* _WRITTEN EXERCISE 1_:
Please rewrite the paragraph of the Chochmat Lev passage that begins "What do we do with feelings" as a short list, keeping its main points.

* _GIVEN TEXT_:
— Start —
What do we do with feelings ranging from mild unease to downright dis-ease? When we feel completely fragmented inside, how do we cultivate a sense of Chochmat Lev, a wise-heartedness that can lead to a sense of wholeness allowing us to be fully present? What do we do to take care of ourselves so that we can serve in the way that we were placed here on this Earth to serve? What does our tradition have to offer on this?

The Ishbitzer Rebbe teaches that when it is written

חיזוק – -ברא בראשית ברא אלהים

the word “Barah” is an expression of the concept of Chizuk, that is to say just as a structure has reinforcements, there is an underlying foundation of chizuk. In this case, it is the foundation of the World, Heaven and Earth. Further, Heaven and earth is considered to be a metaphor for the human soul, including our mind and heart. We too are created with the foundational element of chizuk.
— End —
* _WRITTEN EXERCISE 2_:
Convert part of the records into a Markdown table with the columns Row and Line, leaving out blank lines. Begin at the first line of the records and stop after the line that contains "I will point(164,214).".

* _SUPPLIED DATA_:
— Start —
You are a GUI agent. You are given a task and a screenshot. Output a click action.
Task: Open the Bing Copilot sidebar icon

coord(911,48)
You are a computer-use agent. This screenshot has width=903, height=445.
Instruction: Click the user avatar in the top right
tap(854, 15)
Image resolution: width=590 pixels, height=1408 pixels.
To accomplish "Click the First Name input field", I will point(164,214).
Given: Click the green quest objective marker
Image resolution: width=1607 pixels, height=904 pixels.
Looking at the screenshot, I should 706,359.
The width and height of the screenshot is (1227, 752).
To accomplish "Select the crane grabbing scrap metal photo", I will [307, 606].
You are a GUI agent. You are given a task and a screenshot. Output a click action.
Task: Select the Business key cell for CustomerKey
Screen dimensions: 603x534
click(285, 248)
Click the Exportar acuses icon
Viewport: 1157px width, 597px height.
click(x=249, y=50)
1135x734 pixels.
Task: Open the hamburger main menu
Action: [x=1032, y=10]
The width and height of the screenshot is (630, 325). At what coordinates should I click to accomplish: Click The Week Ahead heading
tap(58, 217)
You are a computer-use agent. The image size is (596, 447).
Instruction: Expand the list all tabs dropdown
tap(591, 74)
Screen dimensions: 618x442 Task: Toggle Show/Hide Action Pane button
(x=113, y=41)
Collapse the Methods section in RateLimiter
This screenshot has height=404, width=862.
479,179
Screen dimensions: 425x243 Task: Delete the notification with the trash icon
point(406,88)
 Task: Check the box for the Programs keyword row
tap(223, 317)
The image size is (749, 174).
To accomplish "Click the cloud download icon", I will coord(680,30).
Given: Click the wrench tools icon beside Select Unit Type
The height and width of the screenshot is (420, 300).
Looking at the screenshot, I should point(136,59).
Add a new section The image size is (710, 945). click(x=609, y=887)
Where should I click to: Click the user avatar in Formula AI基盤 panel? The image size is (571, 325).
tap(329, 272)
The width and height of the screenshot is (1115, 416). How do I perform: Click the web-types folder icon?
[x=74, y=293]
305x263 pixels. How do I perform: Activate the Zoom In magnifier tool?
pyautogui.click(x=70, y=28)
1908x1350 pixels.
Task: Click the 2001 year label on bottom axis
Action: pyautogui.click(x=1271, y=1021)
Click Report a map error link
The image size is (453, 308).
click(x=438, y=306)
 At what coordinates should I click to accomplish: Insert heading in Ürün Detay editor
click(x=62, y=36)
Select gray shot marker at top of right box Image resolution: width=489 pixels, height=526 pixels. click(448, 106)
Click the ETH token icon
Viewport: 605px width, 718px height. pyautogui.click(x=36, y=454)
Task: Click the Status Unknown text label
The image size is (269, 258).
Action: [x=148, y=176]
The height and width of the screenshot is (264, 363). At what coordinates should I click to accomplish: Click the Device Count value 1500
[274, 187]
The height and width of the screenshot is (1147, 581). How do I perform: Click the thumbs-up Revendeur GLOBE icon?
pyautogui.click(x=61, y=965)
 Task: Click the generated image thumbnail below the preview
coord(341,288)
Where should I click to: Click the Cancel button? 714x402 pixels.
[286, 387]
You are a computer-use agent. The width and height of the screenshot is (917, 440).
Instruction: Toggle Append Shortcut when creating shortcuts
— End —
* _EXERCISE SOLUTION 1_:
- How do we handle feelings ranging from mild unease to deep distress?
- When we feel completely fragmented inside, how can we cultivate Chochmat Lev, a wise-heartedness that can lead to wholeness and let us be fully present?
- How do we take care of ourselves so that we can serve in the way we were placed on this Earth to serve?
- What does our tradition offer on this?

* _EXERCISE SOLUTION 2_:
| Row | Line |
|---|---|
| 1 | You are a GUI agent. You are given a task and a screenshot. Output a click action. |
| 2 | Task: Open the Bing Copilot sidebar icon |
| 3 | coord(911,48) |
| 4 | You are a computer-use agent. This screenshot has width=903, height=445. |
| 5 | Instruction: Click the user avatar in the top right |
| 6 | tap(854, 15) |
| 7 | Image resolution: width=590 pixels, height=1408 pixels. |
| 8 | To accomplish "Click the First Name input field", I will point(164,214). |